# 1. Matrix Multiplication with NumPy
Matrix operations can be signifincatly faster with NumPy due to its optimized C backend.

Why NumPy

- Uses vectorized operations instead of Python loops.
- Efficient memory management.
- Parallel computation under the hood (uses BLAS libraries).

In [1]:
import numpy as np
import time 

# Generate large random matrices
size = 1000
A = np.random.rand(size, size)
B = np.random.rand(size, size)

# Perform matrix multiplication 
start_time = time.time()
C = np.dot(A, B) # Optimized with NumPy
end_time = time.time()

print(f'Matrix multiplication took {end_time - start_time:.2f} seconds.')

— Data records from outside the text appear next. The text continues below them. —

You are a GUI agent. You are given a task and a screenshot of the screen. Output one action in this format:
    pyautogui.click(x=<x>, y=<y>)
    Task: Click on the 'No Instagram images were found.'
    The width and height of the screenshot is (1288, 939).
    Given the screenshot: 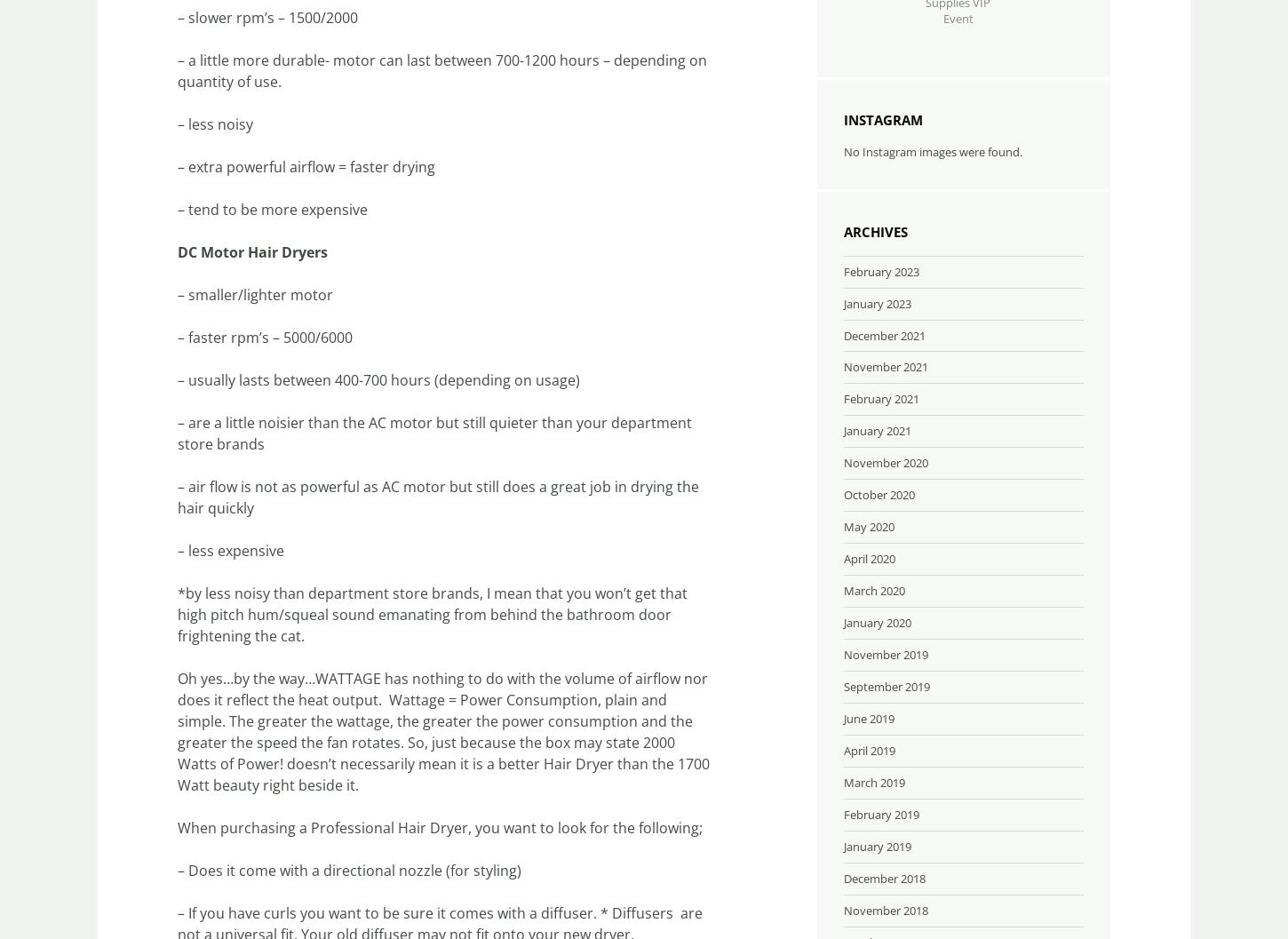 What is the action you would take?
    pyautogui.click(x=843, y=150)
     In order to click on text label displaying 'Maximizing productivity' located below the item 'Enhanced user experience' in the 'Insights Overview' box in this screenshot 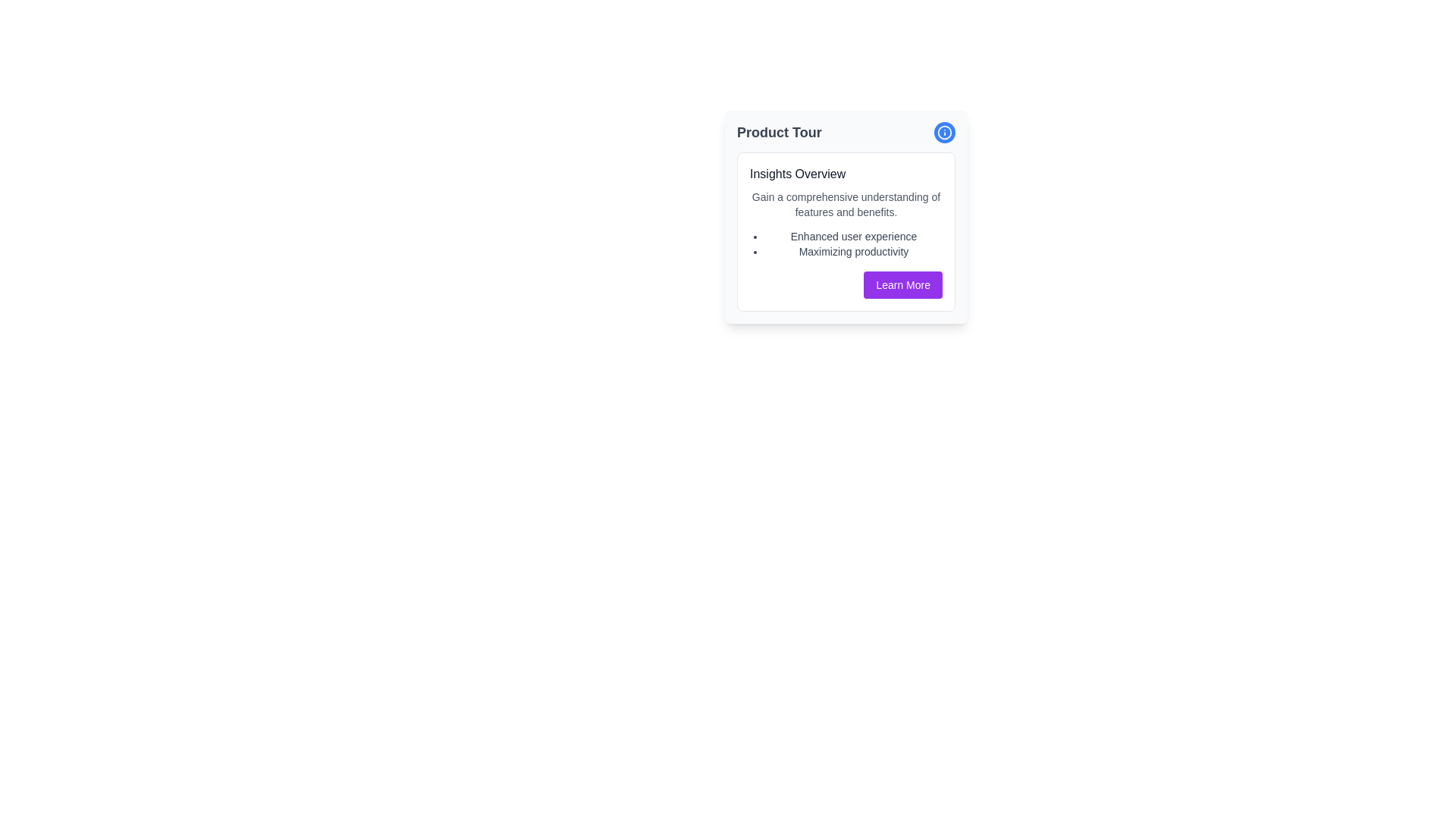, I will do `click(854, 250)`.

Matrix multiplication took 0.01 seconds.


# 2. Parallel Processing with concurrent.futures
Suppose you want to process a large dataset by applying a computationally expensive function to each chunk. parallelism can help.

Why Parallelism?
- Utilizes multiple CPU cores for faster processing.
- Suitable for tasks that are CPU-bound

In [1]:
import concurrent.futures
import numpy as np
import time
from my_functions import expensive_function

if __name__ == '__main__':
    # Generate a large dataset
    data = np.random.rand(10_000_000)

    # Split data into chunks
    num_chunks = 8
    chunk_size = len(data) // num_chunks
    chunks = [data[i * chunk_size:(1+i) * chunk_size] for i in range(num_chunks)]

    # Sequential processing 
    start_time = time.time()
    results = [expensive_function(chunk) for chunk in chunks]
    sequential_time = time.time()-start_time
    print(f'Sequential processing took {sequential_time:.2f} seconds.')

    # Parallel processing
    start_time = time.time()
    with concurrent.futures.ProcessPoolExecutor() as executor:
        results_parallel = list(executor.map(expensive_function, chunks))
    parallel_time = time.time() - start_time
    print(f'Parallel processing took {parallel_time:.2f} seconds.')
    

Sequential processing took 0.31 seconds.
Parallel processing took 0.37 seconds.


# 3. Combining NumPy and Parallelism
Optimize both the computation and execution by using NumPy for vectorized operations and concurrent.futures for multitasking

In [3]:
import numpy as np 
import concurrent.futures
import time

from my_functions import process_chunk

if __name__ == '__main__':
    # Generate a large dataset
    data = np.random.rand(10_000_000)

    # Split data into chunks
    num_chunks = 8
    chunk_size = len(data) // num_chunks
    chunks = [data[i * chunk_size:(i+1) * chunk_size] for i in range(num_chunks)]

    # Parallel processing with NumPy
    start_time = time.time()
    with concurrent.futures.ProcessPoolExecutor() as excutor:
        results = list(excutor.map(process_chunk, chunks))
    parallel_time = time.time() - start_time

    print(f'Parallel processing with NumPy took {parallel_time:.2f} seconds.')

Parallel processing with NumPy took 0.22 seconds.


# 4. Efficient Data Aggregation with NumPy
Compute the sum of squares for a large dataset efficiently.

Why use NumPy here?
- Eliminates the need for loops in python.
- Minimizes overhead and maximizes memory locality.

In [4]:
import numpy as np
import time

# Generate a large dataset
data = np.random.rand(100_000_000)

# Efficient computation with NumPy
start_time = time.time()
result = np.sum(data ** 2)
end_time = time.time()

print(f'Sum of squares computed in {end_time - start_time:.2f} seconds.')

Sum of squares computed in 0.54 seconds.